Rust: Regression from 1.44 to 1.45

With beta or nightly this again prints 13 as expected.

struct Foo {
    x: i32,
}

fn main() {
    let mut foo = Foo { x: 42 };

    let x = &mut foo.x;
    *x = 13;
    let y = foo;
    println!("{:?}", (&y).x);  //only added this line
    println!("{:?}", y.x); //13
}

If there is any benefit, it works as expected with this code.

This is a duplicate of the already fixed #73609

It seems like this bug somehow slipped into beta :/

@rust-lang/release Should there be a 1.45.1 with https://github.com/rust-lang/rust/issues/73609?

@SimonSapin Can 1.45.0 be yanked?

Yanking a release is not a thing. Presumably it wouldn't do anything once the stable channel is updated anyways.

@jonas-schievink It would do something for anyone who typed rustup install 1.45.0.

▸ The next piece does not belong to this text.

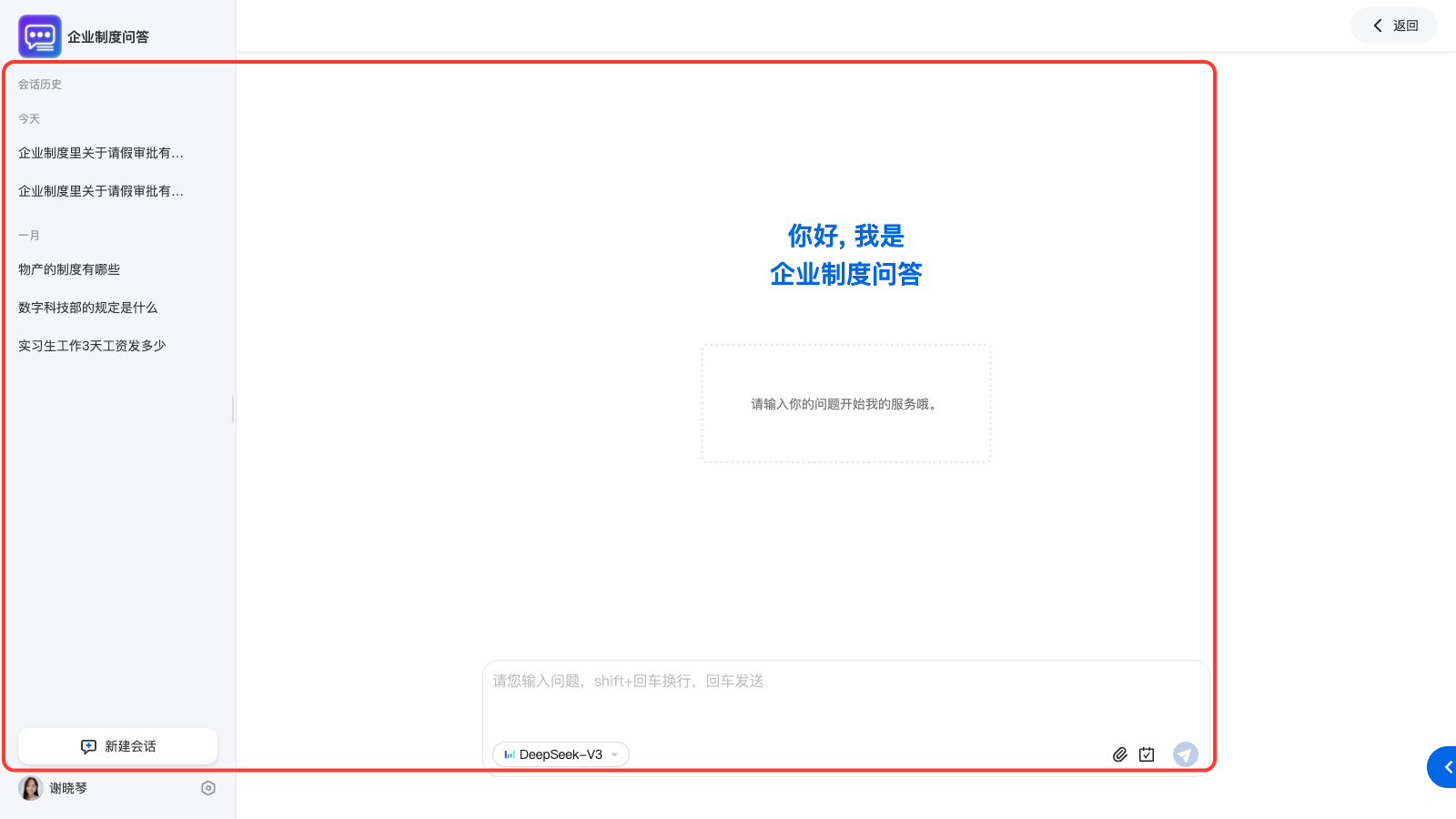This screenshot has width=1456, height=819.
Task: Click the calendar checkmark icon
Action: pos(1147,754)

I'm confused. Based on the examples this bug appears to be very impactful, i.e. it should break a lot of code. Yet it made it to stable which, I assume, involves a crater run and independent testing on beta. Is there a subtle condition to this bug that isn't met in most productive code?

The bug is almost impossible to trigger on real world code. You need all values that are going into the bug to be constant values and there can't be any control flow or function calls in between.

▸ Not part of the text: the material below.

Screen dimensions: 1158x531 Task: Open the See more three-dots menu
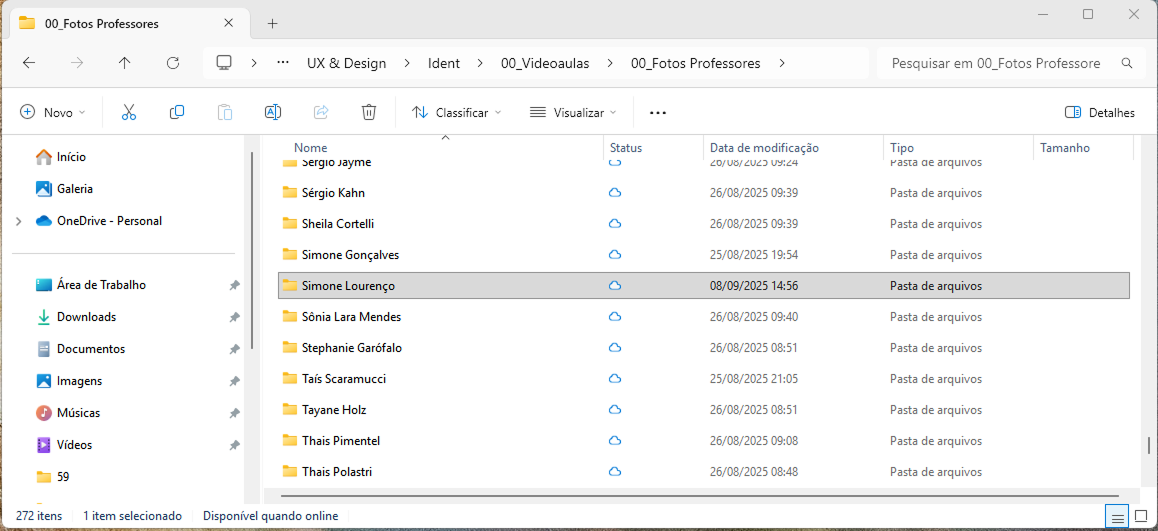point(657,113)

As far as I know, rustup has no support for yanking releases. Doing so would probably have to be done manually by the infra team and it could cause more harm than good. For example, are current or old versions of rustup going to gracefully handle the case where a user has an installed release that doesn't exist anymore? We've had other point releases for major issues in the past and users are generally quick to upgrade.

There is already a 1.45.1 release scheduled for later this week with other backports and this fix will almost certainly be included.

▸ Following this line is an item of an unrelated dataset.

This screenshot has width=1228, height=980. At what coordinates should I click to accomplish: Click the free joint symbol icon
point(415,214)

Could rustup try to print a massive warning (anytime it is invoked) telling the user that the patch is critical and is strongly recommended and that the previous release is deprecated?

Assigning P-critical as discussed as part of the Prioritization WG Procedure.

I am happy to include 5fa8b0880825d83eb01151e43e7de1e94e05cd2d in 1.45.1. @oli-obk -- there's some merge conflicts when cherry-picking onto stable, could you provide a commit/PR against stable with the merge conflicts fixed?

FWIW, I find the notion of putting warnings or saying "don't use this release" to be something we probably don't want to do right now. We'd basically have to do so for all non-latest Rust versions; they're all "unsupported" and may contain this (or other) problems. We ourselves do not patch more than the latest stable release if CVEs are detected, generally speaking. I would also ask that further discussion about yanking releases and such be directed to an internals thread and not this issue to avoid creating noise while we resolve this bug.

on it Nevermind, @wesleywiser is already on it :heart:

Why this silly mistake，The production environment is going to break

What @jieyouxu said.
It could be done with rustup check that will check and warn the user that new release introduce critical bug fixes or even security fixes.

@llacroix I don't think this is the place to discuss policy changes. This issue is specifically for fixing the regression, not how regression fixes are communicated in general.

This thread has served its purpose, so locking it.

@lcnr commented:

This is a duplicate of the already fixed #73609

by the way, this issue was not, technically, a duplicate of #73609.

Or at least, the issue described in #73609 only surfaces under conditions witnessed after commit 38bd83df88288f2f8d1fc2dd317189cac3825920 (PR #71911, merged on June 21st)

cargo bisect-rustc 2020-04-01 --end 2020-06-22 -- run

while this issue surfaces under conditions witnessed after commit 3fe4dd2dda2826643c4ce4ee7307707a90e08d25 (PR #71953, merged on May 11th)

cargo bisect-rustc 2020-05-01 --end 2020-06-01 -- run

It does seem like the same patch (PR #73613) fixes both issues; i.e., it seems likely that there is indeed one bug underlying both distinct issues.

But the fact that they are distinct issues helps explain why we did not backport the fix to beta way back when.